## Work request:
A word-for-word repetition of all the entries is required.

Top of Data under study

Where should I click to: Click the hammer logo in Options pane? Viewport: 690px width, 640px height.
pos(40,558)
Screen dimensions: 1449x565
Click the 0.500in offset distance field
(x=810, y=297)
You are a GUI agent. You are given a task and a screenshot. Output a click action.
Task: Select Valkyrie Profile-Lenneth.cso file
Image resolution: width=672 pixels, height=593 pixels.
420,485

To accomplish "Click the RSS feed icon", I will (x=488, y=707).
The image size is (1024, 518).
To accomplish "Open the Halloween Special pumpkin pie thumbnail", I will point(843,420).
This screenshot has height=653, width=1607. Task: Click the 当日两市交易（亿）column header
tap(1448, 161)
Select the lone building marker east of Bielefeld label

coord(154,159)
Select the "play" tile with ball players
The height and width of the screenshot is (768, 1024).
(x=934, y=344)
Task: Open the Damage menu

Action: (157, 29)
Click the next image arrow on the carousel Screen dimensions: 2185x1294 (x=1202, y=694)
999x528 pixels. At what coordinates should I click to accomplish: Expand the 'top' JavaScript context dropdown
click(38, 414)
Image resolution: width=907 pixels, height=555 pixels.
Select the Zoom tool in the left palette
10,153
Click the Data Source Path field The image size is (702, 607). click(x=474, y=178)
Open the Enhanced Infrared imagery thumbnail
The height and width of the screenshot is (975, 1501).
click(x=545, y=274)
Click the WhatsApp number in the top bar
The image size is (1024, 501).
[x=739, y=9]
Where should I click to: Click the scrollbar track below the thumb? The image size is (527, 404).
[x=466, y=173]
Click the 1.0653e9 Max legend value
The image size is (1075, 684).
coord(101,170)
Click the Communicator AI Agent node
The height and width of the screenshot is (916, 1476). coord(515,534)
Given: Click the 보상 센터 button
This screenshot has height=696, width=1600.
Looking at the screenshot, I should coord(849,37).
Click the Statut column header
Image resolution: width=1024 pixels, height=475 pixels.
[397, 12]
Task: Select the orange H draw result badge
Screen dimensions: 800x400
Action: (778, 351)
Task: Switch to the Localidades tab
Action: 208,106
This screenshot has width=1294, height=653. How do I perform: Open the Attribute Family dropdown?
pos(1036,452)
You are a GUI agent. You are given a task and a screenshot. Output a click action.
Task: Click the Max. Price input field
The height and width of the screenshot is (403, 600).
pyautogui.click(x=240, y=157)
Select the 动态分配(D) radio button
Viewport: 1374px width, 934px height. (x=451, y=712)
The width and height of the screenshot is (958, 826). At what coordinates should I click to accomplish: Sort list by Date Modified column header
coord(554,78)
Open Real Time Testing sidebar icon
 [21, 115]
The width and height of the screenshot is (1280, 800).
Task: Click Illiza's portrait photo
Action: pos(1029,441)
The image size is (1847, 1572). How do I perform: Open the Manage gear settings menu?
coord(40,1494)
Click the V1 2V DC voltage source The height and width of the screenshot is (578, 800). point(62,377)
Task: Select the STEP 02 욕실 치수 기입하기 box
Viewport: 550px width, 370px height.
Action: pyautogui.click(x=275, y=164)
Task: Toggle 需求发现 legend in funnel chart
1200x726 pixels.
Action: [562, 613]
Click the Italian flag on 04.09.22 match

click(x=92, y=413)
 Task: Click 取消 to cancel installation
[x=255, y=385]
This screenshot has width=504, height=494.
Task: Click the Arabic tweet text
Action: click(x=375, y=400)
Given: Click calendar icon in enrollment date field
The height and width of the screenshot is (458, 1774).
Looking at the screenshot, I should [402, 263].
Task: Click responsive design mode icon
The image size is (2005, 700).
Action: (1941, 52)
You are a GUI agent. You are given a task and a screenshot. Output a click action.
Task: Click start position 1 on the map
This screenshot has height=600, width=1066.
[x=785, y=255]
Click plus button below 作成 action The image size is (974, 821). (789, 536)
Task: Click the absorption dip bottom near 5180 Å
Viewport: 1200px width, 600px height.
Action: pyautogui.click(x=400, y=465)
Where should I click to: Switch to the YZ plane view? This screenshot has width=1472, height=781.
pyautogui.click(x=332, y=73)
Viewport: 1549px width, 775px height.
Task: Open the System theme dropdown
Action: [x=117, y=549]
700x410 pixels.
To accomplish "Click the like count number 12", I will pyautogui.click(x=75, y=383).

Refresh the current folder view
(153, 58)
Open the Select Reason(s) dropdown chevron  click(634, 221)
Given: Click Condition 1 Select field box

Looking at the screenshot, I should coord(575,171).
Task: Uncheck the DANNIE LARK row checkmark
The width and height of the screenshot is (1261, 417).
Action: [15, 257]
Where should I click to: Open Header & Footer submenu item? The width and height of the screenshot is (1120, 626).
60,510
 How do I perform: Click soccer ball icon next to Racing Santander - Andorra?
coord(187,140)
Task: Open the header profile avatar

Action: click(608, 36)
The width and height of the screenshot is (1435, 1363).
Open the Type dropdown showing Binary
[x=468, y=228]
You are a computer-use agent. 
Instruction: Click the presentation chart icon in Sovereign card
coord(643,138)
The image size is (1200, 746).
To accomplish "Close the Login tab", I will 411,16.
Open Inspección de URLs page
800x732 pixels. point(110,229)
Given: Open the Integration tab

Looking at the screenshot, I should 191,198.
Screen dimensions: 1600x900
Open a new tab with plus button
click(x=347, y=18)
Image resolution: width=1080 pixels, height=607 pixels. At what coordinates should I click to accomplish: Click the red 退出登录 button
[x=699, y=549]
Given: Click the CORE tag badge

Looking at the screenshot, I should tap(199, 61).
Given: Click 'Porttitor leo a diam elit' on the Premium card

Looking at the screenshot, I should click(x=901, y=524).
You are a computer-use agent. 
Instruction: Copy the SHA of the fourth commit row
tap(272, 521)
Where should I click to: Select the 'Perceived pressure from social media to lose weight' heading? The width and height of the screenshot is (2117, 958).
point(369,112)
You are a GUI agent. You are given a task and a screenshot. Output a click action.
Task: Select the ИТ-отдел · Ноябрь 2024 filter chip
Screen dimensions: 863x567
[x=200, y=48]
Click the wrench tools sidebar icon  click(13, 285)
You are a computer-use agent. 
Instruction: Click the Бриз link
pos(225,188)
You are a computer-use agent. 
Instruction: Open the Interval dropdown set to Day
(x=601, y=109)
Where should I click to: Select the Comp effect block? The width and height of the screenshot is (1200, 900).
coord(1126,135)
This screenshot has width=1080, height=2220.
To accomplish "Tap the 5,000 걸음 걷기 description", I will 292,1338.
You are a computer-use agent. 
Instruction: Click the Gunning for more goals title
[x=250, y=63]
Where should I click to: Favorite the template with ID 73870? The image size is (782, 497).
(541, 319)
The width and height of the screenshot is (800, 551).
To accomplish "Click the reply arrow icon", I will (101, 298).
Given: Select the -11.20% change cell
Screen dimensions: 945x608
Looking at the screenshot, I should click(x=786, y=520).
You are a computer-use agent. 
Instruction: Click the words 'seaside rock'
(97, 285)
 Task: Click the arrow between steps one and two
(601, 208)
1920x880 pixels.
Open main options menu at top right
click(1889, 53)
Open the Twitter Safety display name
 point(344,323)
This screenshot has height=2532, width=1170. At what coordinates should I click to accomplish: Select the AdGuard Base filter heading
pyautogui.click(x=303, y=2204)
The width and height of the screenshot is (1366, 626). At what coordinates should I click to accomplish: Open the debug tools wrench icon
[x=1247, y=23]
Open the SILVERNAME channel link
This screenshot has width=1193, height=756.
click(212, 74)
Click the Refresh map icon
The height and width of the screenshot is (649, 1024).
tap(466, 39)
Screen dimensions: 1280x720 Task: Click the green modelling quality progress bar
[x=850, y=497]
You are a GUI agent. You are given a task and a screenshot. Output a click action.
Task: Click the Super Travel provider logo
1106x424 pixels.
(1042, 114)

Bottom of Data under study

## Answer below:
Where should I click to: Click the hammer logo in Options pane? Viewport: 690px width, 640px height.
pos(40,558)
Screen dimensions: 1449x565
Click the 0.500in offset distance field
(x=810, y=297)
You are a GUI agent. You are given a task and a screenshot. Output a click action.
Task: Select Valkyrie Profile-Lenneth.cso file
Image resolution: width=672 pixels, height=593 pixels.
420,485

To accomplish "Click the RSS feed icon", I will (x=488, y=707).
The image size is (1024, 518).
To accomplish "Open the Halloween Special pumpkin pie thumbnail", I will point(843,420).
This screenshot has height=653, width=1607. Task: Click the 当日两市交易（亿）column header
tap(1448, 161)
Select the lone building marker east of Bielefeld label

coord(154,159)
Select the "play" tile with ball players
The height and width of the screenshot is (768, 1024).
(x=934, y=344)
Task: Open the Damage menu

Action: (157, 29)
Click the next image arrow on the carousel Screen dimensions: 2185x1294 (x=1202, y=694)
999x528 pixels. At what coordinates should I click to accomplish: Expand the 'top' JavaScript context dropdown
click(38, 414)
Image resolution: width=907 pixels, height=555 pixels.
Select the Zoom tool in the left palette
10,153
Click the Data Source Path field The image size is (702, 607). click(x=474, y=178)
Open the Enhanced Infrared imagery thumbnail
The height and width of the screenshot is (975, 1501).
click(x=545, y=274)
Click the WhatsApp number in the top bar
The image size is (1024, 501).
[x=739, y=9]
Where should I click to: Click the scrollbar track below the thumb? The image size is (527, 404).
[x=466, y=173]
Click the 1.0653e9 Max legend value
The image size is (1075, 684).
coord(101,170)
Click the Communicator AI Agent node
The height and width of the screenshot is (916, 1476). coord(515,534)
Given: Click the 보상 센터 button
This screenshot has height=696, width=1600.
Looking at the screenshot, I should coord(849,37).
Click the Statut column header
Image resolution: width=1024 pixels, height=475 pixels.
[397, 12]
Task: Select the orange H draw result badge
Screen dimensions: 800x400
Action: (778, 351)
Task: Switch to the Localidades tab
Action: 208,106
This screenshot has width=1294, height=653. How do I perform: Open the Attribute Family dropdown?
pos(1036,452)
You are a GUI agent. You are given a task and a screenshot. Output a click action.
Task: Click the Max. Price input field
The height and width of the screenshot is (403, 600).
pyautogui.click(x=240, y=157)
Select the 动态分配(D) radio button
Viewport: 1374px width, 934px height. (x=451, y=712)
The width and height of the screenshot is (958, 826). At what coordinates should I click to accomplish: Sort list by Date Modified column header
coord(554,78)
Open Real Time Testing sidebar icon
 [21, 115]
The width and height of the screenshot is (1280, 800).
Task: Click Illiza's portrait photo
Action: pos(1029,441)
The image size is (1847, 1572). How do I perform: Open the Manage gear settings menu?
coord(40,1494)
Click the V1 2V DC voltage source The height and width of the screenshot is (578, 800). point(62,377)
Task: Select the STEP 02 욕실 치수 기입하기 box
Viewport: 550px width, 370px height.
Action: pyautogui.click(x=275, y=164)
Task: Toggle 需求发现 legend in funnel chart
1200x726 pixels.
Action: [562, 613]
Click the Italian flag on 04.09.22 match

click(x=92, y=413)
 Task: Click 取消 to cancel installation
[x=255, y=385]
This screenshot has width=504, height=494.
Task: Click the Arabic tweet text
Action: click(x=375, y=400)
Given: Click calendar icon in enrollment date field
The height and width of the screenshot is (458, 1774).
Looking at the screenshot, I should [402, 263].
Task: Click responsive design mode icon
The image size is (2005, 700).
Action: (1941, 52)
You are a GUI agent. You are given a task and a screenshot. Output a click action.
Task: Click start position 1 on the map
This screenshot has height=600, width=1066.
[x=785, y=255]
Click plus button below 作成 action The image size is (974, 821). (789, 536)
Task: Click the absorption dip bottom near 5180 Å
Viewport: 1200px width, 600px height.
Action: pyautogui.click(x=400, y=465)
Where should I click to: Switch to the YZ plane view? This screenshot has width=1472, height=781.
pyautogui.click(x=332, y=73)
Viewport: 1549px width, 775px height.
Task: Open the System theme dropdown
Action: [x=117, y=549]
700x410 pixels.
To accomplish "Click the like count number 12", I will pyautogui.click(x=75, y=383).

Refresh the current folder view
(153, 58)
Open the Select Reason(s) dropdown chevron  click(634, 221)
Given: Click Condition 1 Select field box

Looking at the screenshot, I should coord(575,171).
Task: Uncheck the DANNIE LARK row checkmark
The width and height of the screenshot is (1261, 417).
Action: [15, 257]
Where should I click to: Open Header & Footer submenu item? The width and height of the screenshot is (1120, 626).
60,510
 How do I perform: Click soccer ball icon next to Racing Santander - Andorra?
coord(187,140)
Task: Open the header profile avatar

Action: click(608, 36)
The width and height of the screenshot is (1435, 1363).
Open the Type dropdown showing Binary
[x=468, y=228]
You are a computer-use agent. 
Instruction: Click the presentation chart icon in Sovereign card
coord(643,138)
The image size is (1200, 746).
To accomplish "Close the Login tab", I will 411,16.
Open Inspección de URLs page
800x732 pixels. point(110,229)
Given: Open the Integration tab

Looking at the screenshot, I should 191,198.
Screen dimensions: 1600x900
Open a new tab with plus button
click(x=347, y=18)
Image resolution: width=1080 pixels, height=607 pixels. At what coordinates should I click to accomplish: Click the red 退出登录 button
[x=699, y=549]
Given: Click the CORE tag badge

Looking at the screenshot, I should tap(199, 61).
Given: Click 'Porttitor leo a diam elit' on the Premium card

Looking at the screenshot, I should click(x=901, y=524).
You are a computer-use agent. 
Instruction: Copy the SHA of the fourth commit row
tap(272, 521)
Where should I click to: Select the 'Perceived pressure from social media to lose weight' heading? The width and height of the screenshot is (2117, 958).
point(369,112)
You are a GUI agent. You are given a task and a screenshot. Output a click action.
Task: Select the ИТ-отдел · Ноябрь 2024 filter chip
Screen dimensions: 863x567
[x=200, y=48]
Click the wrench tools sidebar icon  click(13, 285)
You are a computer-use agent. 
Instruction: Click the Бриз link
pos(225,188)
You are a computer-use agent. 
Instruction: Open the Interval dropdown set to Day
(x=601, y=109)
Where should I click to: Select the Comp effect block? The width and height of the screenshot is (1200, 900).
coord(1126,135)
This screenshot has width=1080, height=2220.
To accomplish "Tap the 5,000 걸음 걷기 description", I will 292,1338.
You are a computer-use agent. 
Instruction: Click the Gunning for more goals title
[x=250, y=63]
Where should I click to: Favorite the template with ID 73870? The image size is (782, 497).
(541, 319)
The width and height of the screenshot is (800, 551).
To accomplish "Click the reply arrow icon", I will (101, 298).
Given: Select the -11.20% change cell
Screen dimensions: 945x608
Looking at the screenshot, I should click(x=786, y=520).
You are a computer-use agent. 
Instruction: Click the words 'seaside rock'
(97, 285)
 Task: Click the arrow between steps one and two
(601, 208)
1920x880 pixels.
Open main options menu at top right
click(1889, 53)
Open the Twitter Safety display name
 point(344,323)
This screenshot has height=2532, width=1170. At what coordinates should I click to accomplish: Select the AdGuard Base filter heading
pyautogui.click(x=303, y=2204)
The width and height of the screenshot is (1366, 626). At what coordinates should I click to accomplish: Open the debug tools wrench icon
[x=1247, y=23]
Open the SILVERNAME channel link
This screenshot has width=1193, height=756.
click(212, 74)
Click the Refresh map icon
The height and width of the screenshot is (649, 1024).
tap(466, 39)
Screen dimensions: 1280x720 Task: Click the green modelling quality progress bar
[x=850, y=497]
You are a GUI agent. You are given a task and a screenshot. Output a click action.
Task: Click the Super Travel provider logo
1106x424 pixels.
(1042, 114)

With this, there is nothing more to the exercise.